Daha önceki yazılarımda belirttiğim gibi işsizlik ile yoksulluk sorunu arasında çok yakın doğrusal ilişki bulunmaktadır. İşsizlik, yoksulluğun ana nedenlerinden biridir. İşsizliğin mevcut olduğu bir yerde yoksulluğun olması kaçınılmazdır. Bunun tersi de doğrudur. Yani, yoksulluğun olduğu yerde işsizlik kaçınılmazdır.

Prof. Dr. Coşkun Can Aktan'ın belirttiği gibi yoksulluk kısır döngüsü içerisinde bulunulan ülkelerde gelir yetersizliği dolayısıyla yeni yatırımlar yapılamaz ve bu da netice itibariyle işsizlik sorununu ortaya çıkarır. Bu durumu Prof. Dr. Özer Ertuna; ekonomik eşitsizlik temel olarak istihdam ve refahın paylaşılması alanlarında, başka bir değişle işsizlik ve yoksulluk alanlarında kendini gösterir şeklinde açıklamaktadır.

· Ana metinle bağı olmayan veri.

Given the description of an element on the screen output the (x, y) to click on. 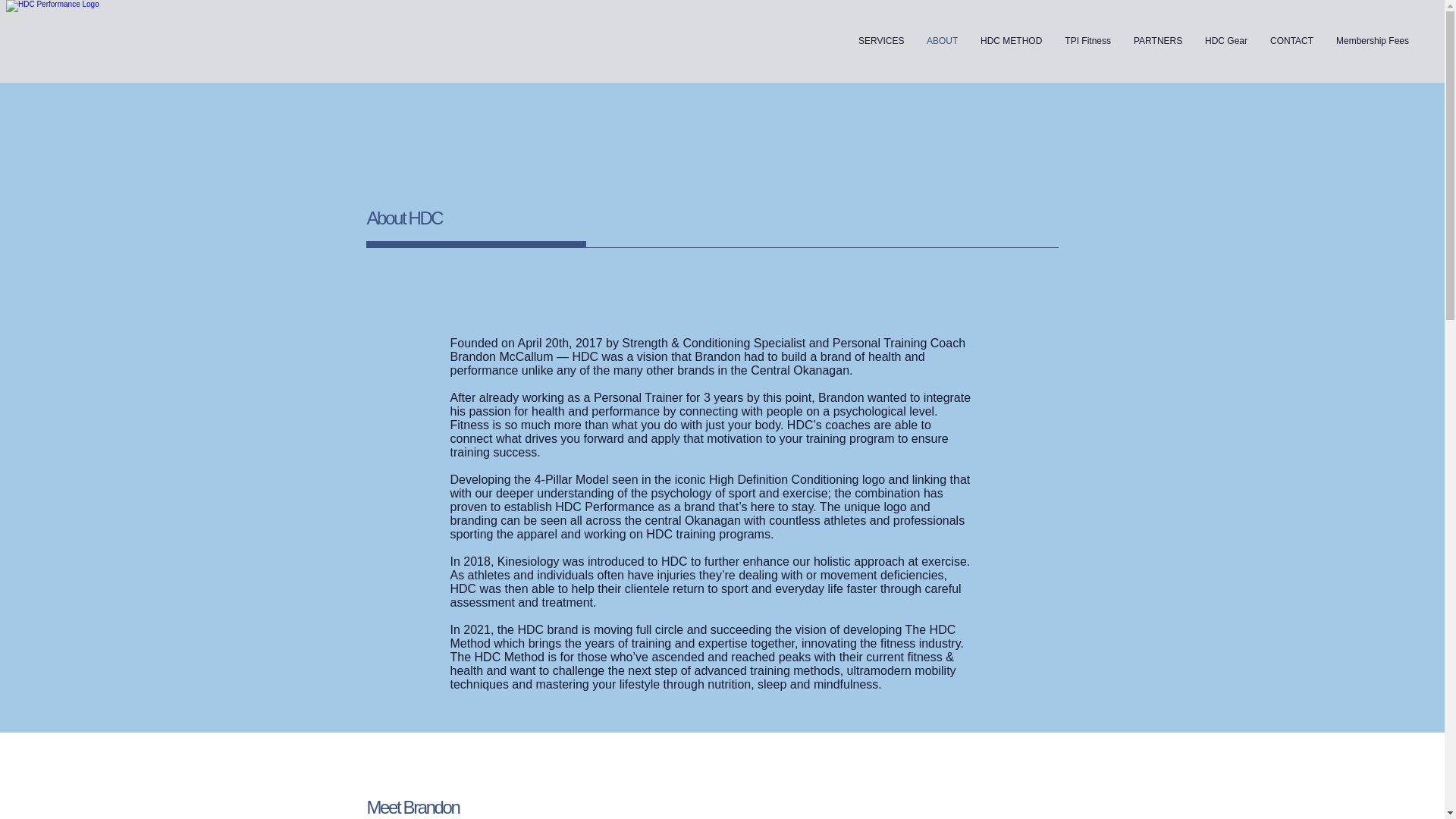
HDC Gear (1226, 40)
CONTACT (1291, 40)
PARTNERS (1157, 40)
ABOUT (942, 40)
TPI Fitness (1087, 40)
SERVICES (881, 40)
HDC METHOD (1010, 40)
Membership Fees (1372, 40)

Ülkemizde işsizlik tehlikesine karşılık Anayasa'nın 49. Maddesinde çalışma bir hak ve ödev görülmüş olup devletin önlem alması hüküm altına alınmıştır. 49. Maddede 'Devlet, çalışanların hayat seviyelerini yükseltmek, çalışma hayatını geliştirmek için çalışanları ve işsizleri korumak, çalışmayı desteklemek, işsizliği önlemeye elverişli ekonomik bir ortam yaratmak ve çalışma barışını sağlamak için gerekli tedbirleri alır' şeklindeki düzenleme ile devlete yüklenen sorumluluğun kapsamı hüküm altına alınmıştır. Çalışma hakkı insanın en doğal hakkıdır ve bu hakkın garanti edilmesi için tüm önlemlerin alınması zorunludur.